### ASSIGNMENT
Return every record below exactly.
══ ENTRIES SHOWN ══
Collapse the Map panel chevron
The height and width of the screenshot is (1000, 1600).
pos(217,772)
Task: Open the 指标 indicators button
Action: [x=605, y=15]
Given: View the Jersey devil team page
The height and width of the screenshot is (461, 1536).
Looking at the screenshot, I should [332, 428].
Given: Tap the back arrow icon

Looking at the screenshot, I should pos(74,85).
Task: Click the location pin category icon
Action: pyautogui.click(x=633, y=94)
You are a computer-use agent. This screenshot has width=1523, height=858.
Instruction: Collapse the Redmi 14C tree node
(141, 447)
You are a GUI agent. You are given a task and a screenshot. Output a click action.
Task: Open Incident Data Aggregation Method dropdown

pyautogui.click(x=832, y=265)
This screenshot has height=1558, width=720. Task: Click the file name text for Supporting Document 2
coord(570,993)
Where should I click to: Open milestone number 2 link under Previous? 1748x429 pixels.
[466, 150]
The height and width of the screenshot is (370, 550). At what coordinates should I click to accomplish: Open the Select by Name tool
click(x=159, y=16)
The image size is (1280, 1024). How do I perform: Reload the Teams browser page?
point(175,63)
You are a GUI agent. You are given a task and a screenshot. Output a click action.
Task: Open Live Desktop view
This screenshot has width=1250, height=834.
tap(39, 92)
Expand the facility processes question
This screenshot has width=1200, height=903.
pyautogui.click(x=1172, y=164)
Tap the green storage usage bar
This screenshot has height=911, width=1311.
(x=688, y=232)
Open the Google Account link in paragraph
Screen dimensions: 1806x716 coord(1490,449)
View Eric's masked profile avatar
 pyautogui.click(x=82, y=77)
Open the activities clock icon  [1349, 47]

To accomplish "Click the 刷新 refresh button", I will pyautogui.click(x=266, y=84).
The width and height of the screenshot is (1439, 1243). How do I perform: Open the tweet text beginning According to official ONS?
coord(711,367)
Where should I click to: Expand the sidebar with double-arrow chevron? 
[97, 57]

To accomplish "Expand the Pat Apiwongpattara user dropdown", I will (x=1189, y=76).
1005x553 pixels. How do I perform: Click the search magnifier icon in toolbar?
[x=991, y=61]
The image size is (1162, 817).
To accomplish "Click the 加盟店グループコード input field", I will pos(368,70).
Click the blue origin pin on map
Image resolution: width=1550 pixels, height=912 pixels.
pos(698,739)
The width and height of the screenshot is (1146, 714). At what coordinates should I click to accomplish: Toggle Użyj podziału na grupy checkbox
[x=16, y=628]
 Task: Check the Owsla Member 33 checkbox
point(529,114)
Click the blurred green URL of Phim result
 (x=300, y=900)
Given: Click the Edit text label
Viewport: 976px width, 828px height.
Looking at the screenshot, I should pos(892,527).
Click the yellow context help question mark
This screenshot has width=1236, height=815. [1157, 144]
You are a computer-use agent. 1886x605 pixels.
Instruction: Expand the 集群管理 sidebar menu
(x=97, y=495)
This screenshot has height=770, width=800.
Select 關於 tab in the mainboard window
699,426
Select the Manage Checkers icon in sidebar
═══
### ANSWER TO THE EXERCISE
Collapse the Map panel chevron
The height and width of the screenshot is (1000, 1600).
pos(217,772)
Task: Open the 指标 indicators button
Action: [x=605, y=15]
Given: View the Jersey devil team page
The height and width of the screenshot is (461, 1536).
Looking at the screenshot, I should [332, 428].
Given: Tap the back arrow icon

Looking at the screenshot, I should pos(74,85).
Task: Click the location pin category icon
Action: pyautogui.click(x=633, y=94)
You are a computer-use agent. This screenshot has width=1523, height=858.
Instruction: Collapse the Redmi 14C tree node
(141, 447)
You are a GUI agent. You are given a task and a screenshot. Output a click action.
Task: Open Incident Data Aggregation Method dropdown

pyautogui.click(x=832, y=265)
This screenshot has height=1558, width=720. Task: Click the file name text for Supporting Document 2
coord(570,993)
Where should I click to: Open milestone number 2 link under Previous? 1748x429 pixels.
[466, 150]
The height and width of the screenshot is (370, 550). At what coordinates should I click to accomplish: Open the Select by Name tool
click(x=159, y=16)
The image size is (1280, 1024). How do I perform: Reload the Teams browser page?
point(175,63)
You are a GUI agent. You are given a task and a screenshot. Output a click action.
Task: Open Live Desktop view
This screenshot has width=1250, height=834.
tap(39, 92)
Expand the facility processes question
This screenshot has width=1200, height=903.
pyautogui.click(x=1172, y=164)
Tap the green storage usage bar
This screenshot has height=911, width=1311.
(x=688, y=232)
Open the Google Account link in paragraph
Screen dimensions: 1806x716 coord(1490,449)
View Eric's masked profile avatar
 pyautogui.click(x=82, y=77)
Open the activities clock icon  [1349, 47]

To accomplish "Click the 刷新 refresh button", I will pyautogui.click(x=266, y=84).
The width and height of the screenshot is (1439, 1243). How do I perform: Open the tweet text beginning According to official ONS?
coord(711,367)
Where should I click to: Expand the sidebar with double-arrow chevron? 
[97, 57]

To accomplish "Expand the Pat Apiwongpattara user dropdown", I will (x=1189, y=76).
1005x553 pixels. How do I perform: Click the search magnifier icon in toolbar?
[x=991, y=61]
The image size is (1162, 817).
To accomplish "Click the 加盟店グループコード input field", I will pos(368,70).
Click the blue origin pin on map
Image resolution: width=1550 pixels, height=912 pixels.
pos(698,739)
The width and height of the screenshot is (1146, 714). At what coordinates should I click to accomplish: Toggle Użyj podziału na grupy checkbox
[x=16, y=628]
 Task: Check the Owsla Member 33 checkbox
point(529,114)
Click the blurred green URL of Phim result
 (x=300, y=900)
Given: Click the Edit text label
Viewport: 976px width, 828px height.
Looking at the screenshot, I should pos(892,527).
Click the yellow context help question mark
This screenshot has width=1236, height=815. [1157, 144]
You are a computer-use agent. 1886x605 pixels.
Instruction: Expand the 集群管理 sidebar menu
(x=97, y=495)
This screenshot has height=770, width=800.
Select 關於 tab in the mainboard window
699,426
Select the Manage Checkers icon in sidebar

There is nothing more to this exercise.